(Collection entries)
* * * * * * *
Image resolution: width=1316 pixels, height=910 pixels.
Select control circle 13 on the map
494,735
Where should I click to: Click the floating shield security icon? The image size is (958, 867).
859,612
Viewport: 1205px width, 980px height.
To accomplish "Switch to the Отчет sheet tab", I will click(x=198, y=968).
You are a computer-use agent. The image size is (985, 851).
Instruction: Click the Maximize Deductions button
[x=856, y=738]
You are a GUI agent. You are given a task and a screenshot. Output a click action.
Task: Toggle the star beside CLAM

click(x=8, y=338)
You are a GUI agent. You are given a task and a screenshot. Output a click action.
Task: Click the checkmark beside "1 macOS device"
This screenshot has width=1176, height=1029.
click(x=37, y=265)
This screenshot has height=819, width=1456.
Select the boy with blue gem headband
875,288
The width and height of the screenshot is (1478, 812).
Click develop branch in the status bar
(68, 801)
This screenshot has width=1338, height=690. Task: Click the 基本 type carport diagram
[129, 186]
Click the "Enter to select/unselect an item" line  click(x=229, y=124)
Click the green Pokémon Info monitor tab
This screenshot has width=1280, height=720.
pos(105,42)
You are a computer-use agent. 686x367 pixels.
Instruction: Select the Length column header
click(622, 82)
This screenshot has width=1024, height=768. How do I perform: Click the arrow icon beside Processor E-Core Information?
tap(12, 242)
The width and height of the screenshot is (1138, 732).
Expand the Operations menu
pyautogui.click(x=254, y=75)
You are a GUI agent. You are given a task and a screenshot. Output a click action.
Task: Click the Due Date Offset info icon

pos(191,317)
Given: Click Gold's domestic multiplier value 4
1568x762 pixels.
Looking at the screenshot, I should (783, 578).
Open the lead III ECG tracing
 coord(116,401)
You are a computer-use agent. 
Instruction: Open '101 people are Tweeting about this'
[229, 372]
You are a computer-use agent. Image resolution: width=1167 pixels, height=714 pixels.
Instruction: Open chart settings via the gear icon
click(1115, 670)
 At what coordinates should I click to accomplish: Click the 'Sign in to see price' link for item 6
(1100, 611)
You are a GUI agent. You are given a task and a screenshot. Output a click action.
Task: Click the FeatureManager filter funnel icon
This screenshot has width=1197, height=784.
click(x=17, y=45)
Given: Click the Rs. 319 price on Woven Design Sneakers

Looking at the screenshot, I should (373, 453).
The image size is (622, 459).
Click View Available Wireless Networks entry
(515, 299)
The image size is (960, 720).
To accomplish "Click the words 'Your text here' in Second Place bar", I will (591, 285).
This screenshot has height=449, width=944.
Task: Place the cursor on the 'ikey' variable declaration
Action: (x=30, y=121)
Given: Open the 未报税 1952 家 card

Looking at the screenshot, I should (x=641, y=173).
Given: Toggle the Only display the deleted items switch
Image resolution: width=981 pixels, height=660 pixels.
* * * * * * *
Word for word, restate the lines from the one holding "1568x762 pixels." to the last line of the records.

- **WRITTEN ANSWER**
1568x762 pixels.
Looking at the screenshot, I should (783, 578).
Open the lead III ECG tracing
 coord(116,401)
You are a computer-use agent. 
Instruction: Open '101 people are Tweeting about this'
[229, 372]
You are a computer-use agent. Image resolution: width=1167 pixels, height=714 pixels.
Instruction: Open chart settings via the gear icon
click(1115, 670)
 At what coordinates should I click to accomplish: Click the 'Sign in to see price' link for item 6
(1100, 611)
You are a GUI agent. You are given a task and a screenshot. Output a click action.
Task: Click the FeatureManager filter funnel icon
This screenshot has width=1197, height=784.
click(x=17, y=45)
Given: Click the Rs. 319 price on Woven Design Sneakers

Looking at the screenshot, I should (373, 453).
The image size is (622, 459).
Click View Available Wireless Networks entry
(515, 299)
The image size is (960, 720).
To accomplish "Click the words 'Your text here' in Second Place bar", I will (591, 285).
This screenshot has height=449, width=944.
Task: Place the cursor on the 'ikey' variable declaration
Action: (x=30, y=121)
Given: Open the 未报税 1952 家 card

Looking at the screenshot, I should (x=641, y=173).
Given: Toggle the Only display the deleted items switch
Image resolution: width=981 pixels, height=660 pixels.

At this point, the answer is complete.